First asteroseismic limits on the nature of dark matter

TL;DR

This study uses asteroseismology to set the first constraints on low-mass dark matter particles by analyzing their impact on stellar structure and oscillations, excluding certain dark matter properties.

Contribution

It introduces a novel method of constraining dark matter properties through asteroseismic observations of specific stars, linking stellar physics with dark matter particle characteristics.

Findings

Excluded a region of dark matter parameter space based on stellar oscillation data.

Demonstrated that dark matter affects stellar core temperature and convective zones.

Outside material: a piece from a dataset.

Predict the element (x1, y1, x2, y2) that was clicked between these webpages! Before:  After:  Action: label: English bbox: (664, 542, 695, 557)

Provided constraints comparable to current experimental limits on dark matter interactions.

Abstract

We report the first constraints on the properties of weakly interacting low-mass dark matter (DM) particles using asteroseismology. The additional energy transport mechanism due to accumulated asymmetric DM particles modifies the central temperature and density of low-mass stars and suppresses the convective core expected in 1.1-1.3 Ms stars even for an environmental DM density as low as the expected in the solar neighborhood. An asteroseismic modeling of the stars KIC 8006161, HD 52265 and Alpha Cen B revealed small frequency separations significantly deviated from the observations, leading to the exclusion of a region of the DM parameter space mass versus spin-dependent DM-proton scattering cross section comparable with present experimental constraints.